Power LED on front IO of case turns on
Nothing else turns on - CPU fan, GPU, RAM


All Brand New Parts:
MB: Asrock X570 Phantom Gaming ITX/TB3
CPU: Ryzen 5 3600
PSU: Corsair SF750W Platinum
RAM: G.SKILL TRIDENT RGB 8GB x 2
CASE: NCase M1
GPU: Nvidia 2070 SUPER
Cooler: Noctua C14S
Intake fan: Noctua A9
Side fans: A12x15 x 2
Bottom fans: waiting for A12X25 chromax.
M.2: NVME 1TB Addlink S70
2.5 SSD: MX500 1TB


So I my parts arrived yesterday *except the A9 fan* and I wanted to do a test out of box.

I tried to do a bench test on the MB box:
Installed the CPU
Installed the RAM
Add thermal paste and installed Cooler.
Installed GPU
Connected the 24 pin and 8 pin to the MB.
Connected the 8 + 6 pin to the CPU.
Connected the Front IO pins for the PWR LED and the PWR and the HDD LED.
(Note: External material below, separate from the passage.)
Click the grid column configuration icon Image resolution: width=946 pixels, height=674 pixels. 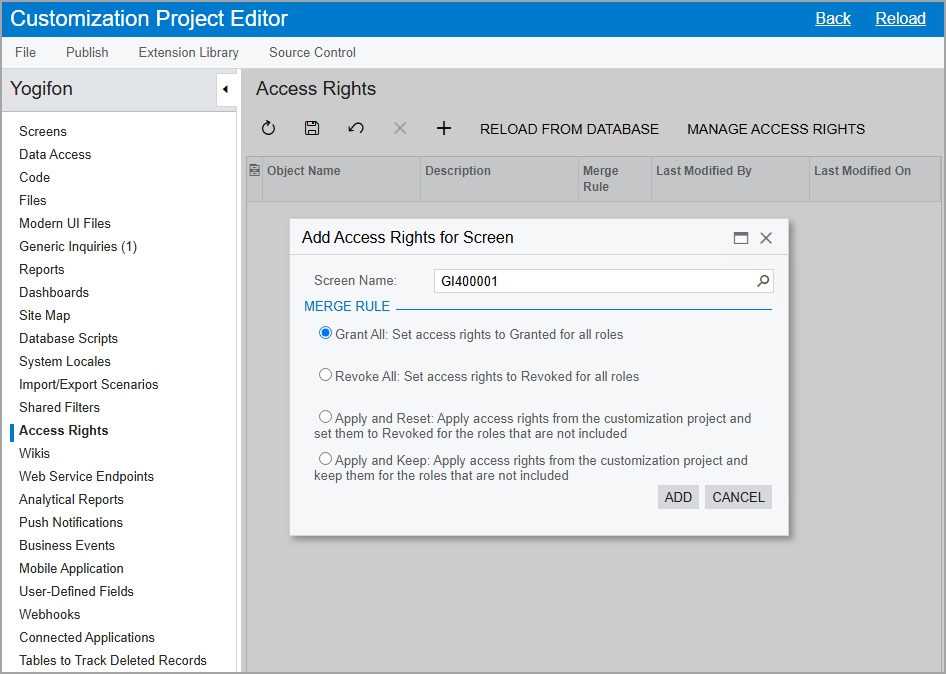pyautogui.click(x=254, y=171)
Just some pics in the middle of troubleshooting

This is so that I can turn on easily as my hands shake trying to short the PWR pins to turn on.
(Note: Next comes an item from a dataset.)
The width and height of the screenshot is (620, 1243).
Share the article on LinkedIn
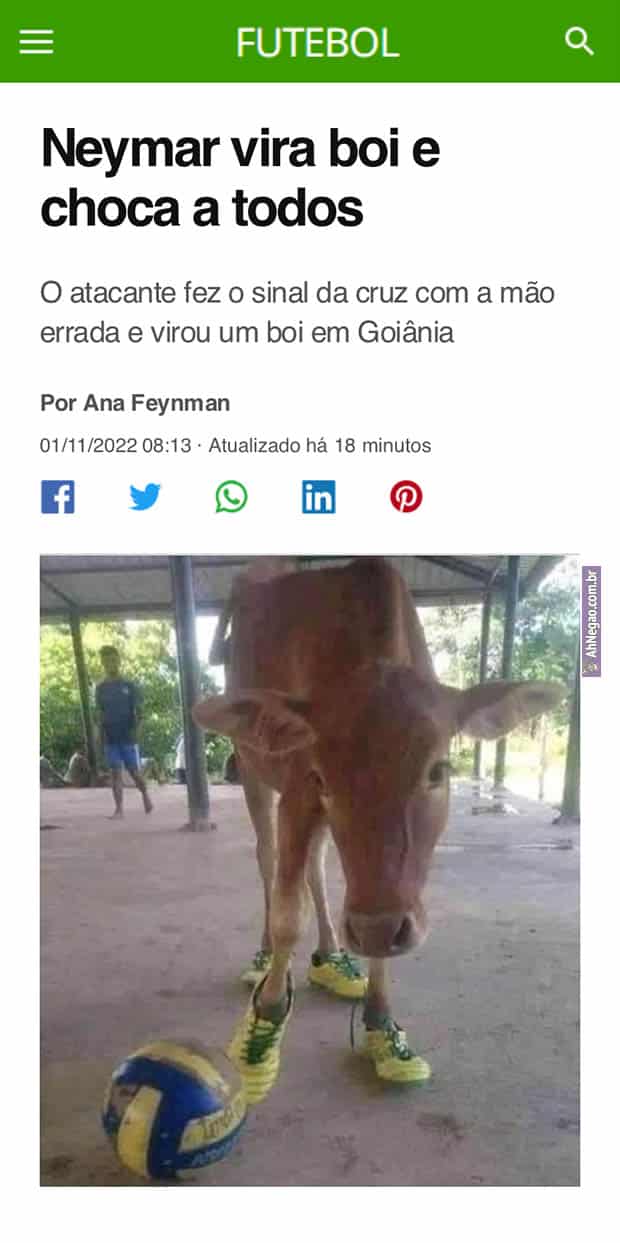click(318, 497)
I tried using one ram and switching it around (quite a pain with the C14S) but still the same.
One thing I noticed. When I first started, the LED on the power button was reddish.
Now it is blue.

I do not have a spare MB or AMD CPU.
I do have an old PC running so I am thinking of testing with its 400W power supply tonight.
Just wondering that since the RGB on the MB turns on, PSU should be working?

My MB is passed the return period :( since I was waiting for my parts to come in.
My CPU can still be returned.

Questions:
Can this MB POST without CPU? I do not know how to isolate between CPU and MB.
Can this MB post without GPU?
Could it be CMOS battery (just learnt about it)? But I have no idea where it is located on this board.
The pin diagram on the manual and the actual are different. Not sure if the PWRBTN# pin is still the same position as the diagram.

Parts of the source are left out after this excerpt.